▶ TEKS BACAAN:
Penjajahan selama 350 tahun oleh Belanda plus 3,5 tahun
oleh Jepang ternyata sangat membekas buruk dalam benak rata-rata orang
Indonesia.
Setelah lebih dari 70 tahun merdeka, jangankan rakyat
biasa, di kalangan tokoh pemimpin bahkan masih kelihatan rasa minder pada
segala sesuatu yang "asing". Yang memprihatinkan adalah ide bahwa
pendidikan universiter sebaiknya dipimpin rektor asing supaya pendidikan tinggi
Indonesia mampu bersaing di kelas dunia. Dulu kita dikejutkan oleh niat
pemerintah mendirikan "sekolah menengah internasional", kini lahir
ide tak kalah aneh mengenai sanjungan pada "rektor asing".
Orang asing yang menawarkan diri berkarya di negeri
terbelakang, seperti Indonesia, karena dia tidak laku di negerinya sendiri.

▶ CUPLIKAN DATA:
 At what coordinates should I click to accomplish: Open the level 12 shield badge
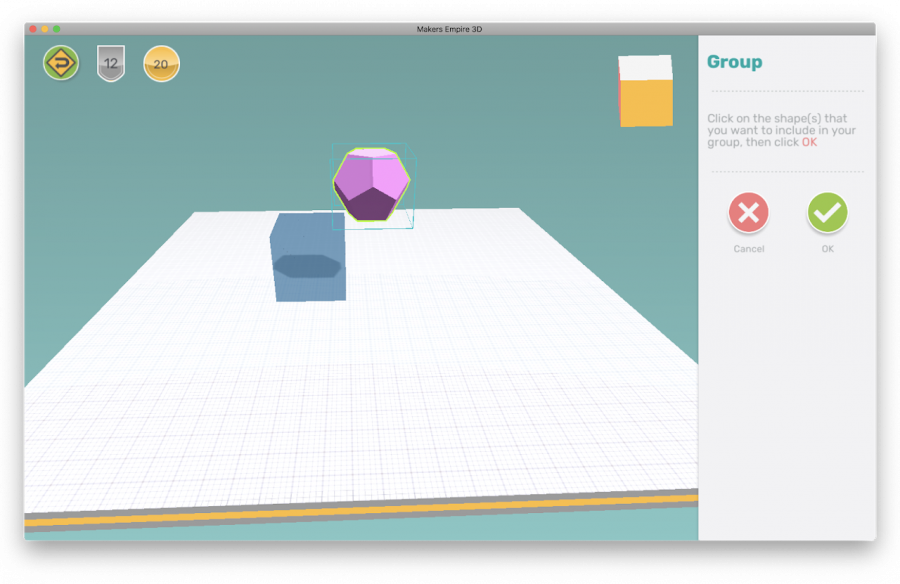tap(111, 63)
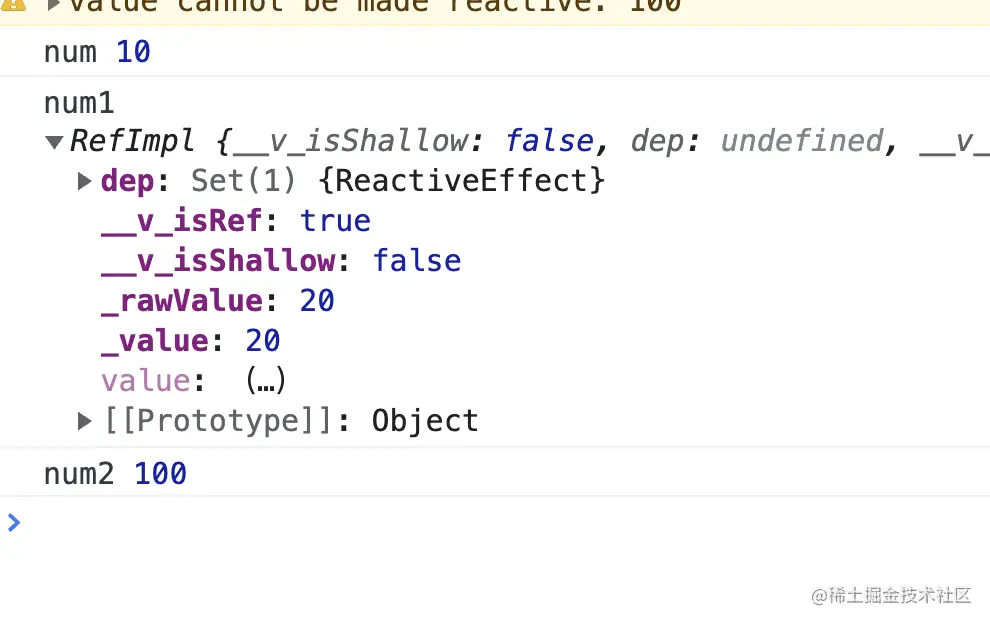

▶ TUGAS LATIHAN:
1. Jawablah pertanyaan berikut berdasarkan teks tentang rektor asing.
(a) Berapa lama penjajahan oleh Jepang?
(b) Apa yang dahulu mengejutkan kita?
(c) Ide apa yang disebut memprihatinkan?
2. Tuliskan lanjutan teks tentang rektor asing, dimulai setelah kalimat terakhirnya.

▶ KUNCI JAWABAN:
1.
(a) Penjajahan oleh Jepang berlangsung selama 3,5 tahun.
(b) Yang dahulu mengejutkan kita adalah niat pemerintah mendirikan "sekolah menengah internasional".
(c) Ide yang memprihatinkan adalah bahwa pendidikan universiter sebaiknya dipimpin rektor asing supaya pendidikan tinggi Indonesia mampu bersaing di kelas dunia.

2.
Kalau dia memang ahli di bidangnya, dia akan dipekerjakan oleh pemerintah atau
masyarakatnya sendiri. Kalau ada orang asing yang kelihatan "mampu"
menduduki suatu jabatan internasional, sekarang ini bukan lagi berdasarkan
kapasitas kinerja dan reputasi akademis pribadi, tetapi lebih banyak karena backing negaranya yang terkenal adikuasa
dalam percaturan politik dan ekonomi antarbangsa. Jadi, kemampuan bersaing
adalah fungsi dari banyak faktor. Hal ini juga berlaku, lebih-lebih, di sektor
swasta. Setelah kontraknya habis dan pulang kembali ke negeri asalnya, dia baru
menjadi "tenaga ahli". Sebelumnya di sini dia hanya latihan untuk
berkeahlian.
Ide persaingan itu sendiri dikembangkan dalam term "globalisasi" oleh
bangsa- bangsa maju dalam teknologi. Globalisasi berasumsi rakyat dari semua
bangsa berpartisipasi secara proaktif dalam progres dari teknologi baru dan
berdasarkan kelebihan teknologisnya berhak mengeksploitasi sumber-sumber alam
di mana pun. Jadi, kita sudah diindoktrinasi mengakui kebenaran satu ide
ultra-liberal, yaitu mereka bebas bersaing dengan kita dalam memanfaatkan
kekayaan Ibu Pertiwi.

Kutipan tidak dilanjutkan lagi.